Tradeoffs in disinfection by-product formation: the role of tertiary amines during chloramination of wastewater and drinking water

This project aims to elucidate the tradeoffs in disinfection by-product formation when tertiary amines play a dual role in which they can either  i) serve as precursors to strong oxidant formation by forming the chlorammonium ion (Cl-N+R1R2) and enhance haloform (CHX3) formation following reaction with organic contaminants or ii) undergo elimination to form secondary amines which are further oxidized to nitrosamines.

Influence of Halides on forming Nitrogen-based Disinfection By-Products

This project is intended to investigate the potential for chloride and bromide to increase nitrogen-based disinfection byproduct formation (N-DBPs) during chlorination through formation of secondary oxidants (e.g. Cl2, Br2, etc). 

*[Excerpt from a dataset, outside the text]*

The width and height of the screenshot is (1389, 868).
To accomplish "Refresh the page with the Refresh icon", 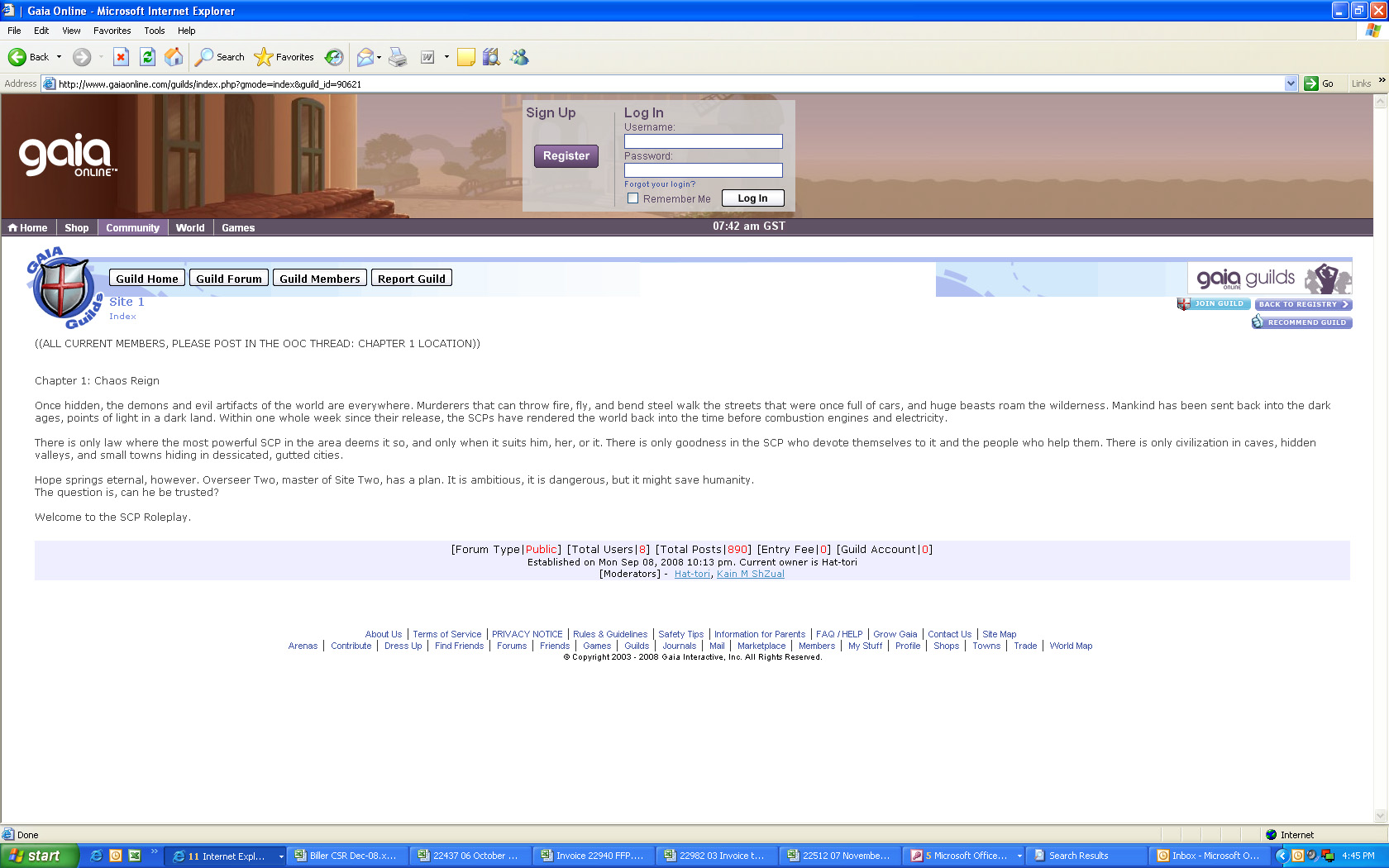I will 147,57.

Disinfection By-product Formation from Household Plastic Pipes (collaboration with Andrew Whelton, CE/EEE, Purdue University)

This project is intended to investigate the potential for plastic pipes commonly used in US homes to leach contaminants in the drinking water that may react with chemical disinfectants to form various disinfection byproducts, including trihalomethanes (THMs).